--- START ---
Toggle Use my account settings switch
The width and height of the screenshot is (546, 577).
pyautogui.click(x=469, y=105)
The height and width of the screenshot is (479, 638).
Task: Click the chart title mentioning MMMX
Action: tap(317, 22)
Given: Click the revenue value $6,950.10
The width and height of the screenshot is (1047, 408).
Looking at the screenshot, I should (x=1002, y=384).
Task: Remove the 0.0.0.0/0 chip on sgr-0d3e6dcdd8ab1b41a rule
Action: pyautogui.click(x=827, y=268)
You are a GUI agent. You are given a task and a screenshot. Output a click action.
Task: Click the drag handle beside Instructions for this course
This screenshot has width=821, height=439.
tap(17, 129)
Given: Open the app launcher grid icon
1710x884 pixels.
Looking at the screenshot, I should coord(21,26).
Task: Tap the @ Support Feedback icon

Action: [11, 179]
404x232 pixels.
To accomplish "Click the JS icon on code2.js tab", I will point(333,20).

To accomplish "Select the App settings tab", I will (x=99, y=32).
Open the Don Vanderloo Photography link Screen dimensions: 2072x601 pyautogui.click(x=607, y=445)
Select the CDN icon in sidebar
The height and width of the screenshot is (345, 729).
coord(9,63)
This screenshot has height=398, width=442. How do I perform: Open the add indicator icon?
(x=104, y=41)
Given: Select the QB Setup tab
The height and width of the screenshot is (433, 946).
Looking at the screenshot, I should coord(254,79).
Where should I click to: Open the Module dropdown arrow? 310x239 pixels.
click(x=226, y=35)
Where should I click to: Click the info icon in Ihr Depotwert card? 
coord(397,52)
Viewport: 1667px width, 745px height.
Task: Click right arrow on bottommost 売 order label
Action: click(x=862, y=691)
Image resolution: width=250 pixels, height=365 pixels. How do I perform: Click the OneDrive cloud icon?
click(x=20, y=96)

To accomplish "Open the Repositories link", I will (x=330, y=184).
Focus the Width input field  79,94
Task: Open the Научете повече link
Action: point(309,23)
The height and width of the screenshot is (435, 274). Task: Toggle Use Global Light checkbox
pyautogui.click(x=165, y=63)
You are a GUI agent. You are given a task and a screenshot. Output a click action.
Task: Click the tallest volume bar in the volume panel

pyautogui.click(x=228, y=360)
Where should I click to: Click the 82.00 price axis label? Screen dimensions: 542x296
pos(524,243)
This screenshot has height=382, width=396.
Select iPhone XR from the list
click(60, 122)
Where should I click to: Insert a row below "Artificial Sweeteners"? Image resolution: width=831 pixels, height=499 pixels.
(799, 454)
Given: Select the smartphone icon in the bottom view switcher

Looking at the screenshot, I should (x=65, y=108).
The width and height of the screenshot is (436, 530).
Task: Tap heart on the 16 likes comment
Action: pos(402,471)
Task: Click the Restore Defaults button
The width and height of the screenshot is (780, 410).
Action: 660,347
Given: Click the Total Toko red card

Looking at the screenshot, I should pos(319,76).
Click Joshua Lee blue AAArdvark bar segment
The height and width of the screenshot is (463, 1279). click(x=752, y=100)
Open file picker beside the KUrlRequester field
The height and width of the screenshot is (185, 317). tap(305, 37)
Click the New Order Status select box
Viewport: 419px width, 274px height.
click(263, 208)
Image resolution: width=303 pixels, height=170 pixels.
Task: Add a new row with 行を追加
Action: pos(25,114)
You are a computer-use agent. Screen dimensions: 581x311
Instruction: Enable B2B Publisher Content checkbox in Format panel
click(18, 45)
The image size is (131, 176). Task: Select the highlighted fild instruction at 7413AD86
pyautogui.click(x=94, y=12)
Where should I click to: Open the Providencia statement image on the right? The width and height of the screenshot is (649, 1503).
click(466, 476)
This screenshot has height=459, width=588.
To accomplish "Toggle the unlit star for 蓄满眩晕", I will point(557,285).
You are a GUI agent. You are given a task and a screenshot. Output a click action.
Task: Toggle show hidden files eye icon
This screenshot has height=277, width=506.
--- END ---
Starting with the line with "The width and height of the screenshot is (546, 577)." above and going on through the line with "Given: Click the revenue value $6,950.10", transcribe every line exactly, both ends included, and add nothing.

The width and height of the screenshot is (546, 577).
pyautogui.click(x=469, y=105)
The height and width of the screenshot is (479, 638).
Task: Click the chart title mentioning MMMX
Action: tap(317, 22)
Given: Click the revenue value $6,950.10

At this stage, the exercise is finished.